7. Pride: No one judges a man more than himself. On average, we hold a pretty high view of ourselves. However, if we make a mistake, we picture your brain imagining a lesser version of ourselves, when we know, in our hearts, that the real version of us is much better. This is demonstrated through overt frustration, as we picture what you picture.
8. Crude nature: Men are very comfortable in their own skin. We know our flaws, and are not terribly protective of them. We burp, make gross jokes, fart and brag while doing it. It amuses men to get a reaction while being crude. We are usually smiling while being uncouth.
9. Braggadocio: We know we’re awesome, even if it is clear that we are not. You will never be able to tell us that we are not the biggest studs, because if you saw our daydreams, you would know otherwise. There has never been anyone as cool as us. Sorry if you don’t see it.
10. Rationality (or lack thereof): We daydream. We know that almost all of our daydreams are possible. We may have outlandish ideas, but until we try them, it is discouraging to put them down. Where are your big ideas? Man will forever daydream, and this leads to some really bad impulse decisions. Please forgive us.

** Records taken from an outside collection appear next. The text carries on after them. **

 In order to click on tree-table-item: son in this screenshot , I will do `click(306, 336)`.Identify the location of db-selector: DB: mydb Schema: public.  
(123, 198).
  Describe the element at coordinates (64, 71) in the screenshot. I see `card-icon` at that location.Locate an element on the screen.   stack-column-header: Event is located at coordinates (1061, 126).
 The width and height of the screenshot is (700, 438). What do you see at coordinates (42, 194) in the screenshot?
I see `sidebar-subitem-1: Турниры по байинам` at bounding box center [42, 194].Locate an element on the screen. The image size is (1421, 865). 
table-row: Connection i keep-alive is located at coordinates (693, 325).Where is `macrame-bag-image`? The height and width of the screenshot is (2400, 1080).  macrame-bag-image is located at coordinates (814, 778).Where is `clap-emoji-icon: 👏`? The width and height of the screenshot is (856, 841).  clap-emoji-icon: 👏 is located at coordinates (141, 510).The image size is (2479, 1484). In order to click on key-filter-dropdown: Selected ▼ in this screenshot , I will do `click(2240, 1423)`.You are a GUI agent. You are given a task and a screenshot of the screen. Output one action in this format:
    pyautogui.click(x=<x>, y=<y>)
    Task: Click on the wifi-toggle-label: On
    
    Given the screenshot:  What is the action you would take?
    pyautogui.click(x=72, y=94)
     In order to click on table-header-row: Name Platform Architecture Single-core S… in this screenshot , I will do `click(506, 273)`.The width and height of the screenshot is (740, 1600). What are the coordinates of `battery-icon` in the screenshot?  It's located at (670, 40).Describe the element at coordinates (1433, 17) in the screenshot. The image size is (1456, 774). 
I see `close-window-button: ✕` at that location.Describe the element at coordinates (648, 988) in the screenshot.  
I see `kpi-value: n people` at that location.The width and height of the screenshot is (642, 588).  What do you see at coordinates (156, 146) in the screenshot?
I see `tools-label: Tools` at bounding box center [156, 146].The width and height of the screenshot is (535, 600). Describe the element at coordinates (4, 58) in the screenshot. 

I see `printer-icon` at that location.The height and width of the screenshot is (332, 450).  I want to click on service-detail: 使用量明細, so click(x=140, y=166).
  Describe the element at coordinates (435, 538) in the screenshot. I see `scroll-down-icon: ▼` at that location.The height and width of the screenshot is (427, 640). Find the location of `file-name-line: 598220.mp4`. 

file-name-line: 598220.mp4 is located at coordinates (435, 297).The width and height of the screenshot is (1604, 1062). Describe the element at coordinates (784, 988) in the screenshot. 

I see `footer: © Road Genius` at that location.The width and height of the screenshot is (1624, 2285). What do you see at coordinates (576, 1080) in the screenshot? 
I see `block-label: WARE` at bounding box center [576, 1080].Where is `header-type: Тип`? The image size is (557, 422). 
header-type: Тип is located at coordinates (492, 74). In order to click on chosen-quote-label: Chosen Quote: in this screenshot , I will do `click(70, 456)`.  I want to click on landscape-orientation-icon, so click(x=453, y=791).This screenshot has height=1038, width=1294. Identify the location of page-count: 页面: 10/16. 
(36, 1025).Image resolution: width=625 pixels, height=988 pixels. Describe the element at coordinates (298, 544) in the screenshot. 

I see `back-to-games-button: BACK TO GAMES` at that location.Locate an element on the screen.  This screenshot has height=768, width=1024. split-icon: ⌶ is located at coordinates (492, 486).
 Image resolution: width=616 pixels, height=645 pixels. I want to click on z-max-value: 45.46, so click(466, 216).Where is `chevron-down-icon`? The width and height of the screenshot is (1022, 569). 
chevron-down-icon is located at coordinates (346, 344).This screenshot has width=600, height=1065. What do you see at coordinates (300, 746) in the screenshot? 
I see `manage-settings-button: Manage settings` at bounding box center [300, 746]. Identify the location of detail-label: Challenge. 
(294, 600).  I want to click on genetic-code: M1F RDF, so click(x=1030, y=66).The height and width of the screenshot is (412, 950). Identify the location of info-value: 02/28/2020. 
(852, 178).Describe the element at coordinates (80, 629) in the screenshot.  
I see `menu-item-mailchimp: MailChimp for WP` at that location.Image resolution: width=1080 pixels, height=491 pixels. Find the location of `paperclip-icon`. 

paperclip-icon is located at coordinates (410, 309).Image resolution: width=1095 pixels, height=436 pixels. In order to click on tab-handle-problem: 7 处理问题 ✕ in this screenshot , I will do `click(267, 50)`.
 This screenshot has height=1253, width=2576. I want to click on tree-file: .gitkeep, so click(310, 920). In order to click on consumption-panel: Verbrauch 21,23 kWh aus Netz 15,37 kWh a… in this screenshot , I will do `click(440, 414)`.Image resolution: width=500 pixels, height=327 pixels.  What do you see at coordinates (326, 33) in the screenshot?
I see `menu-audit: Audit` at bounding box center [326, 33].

11. Always being right: Man thrives on self-esteem. Much of our self-esteem is related to our intelligence, or at the very least being right in our favorite subjects. Nothing takes swifter chips off our block than by being wrong about something. If our being wrong is exposed, how that whittles down our self-esteem! So, in an order to save our self-esteem the damage, we argue until blue in the face so that our self-esteem doesn’t learn that we were horribly wrong – however twisted this may be.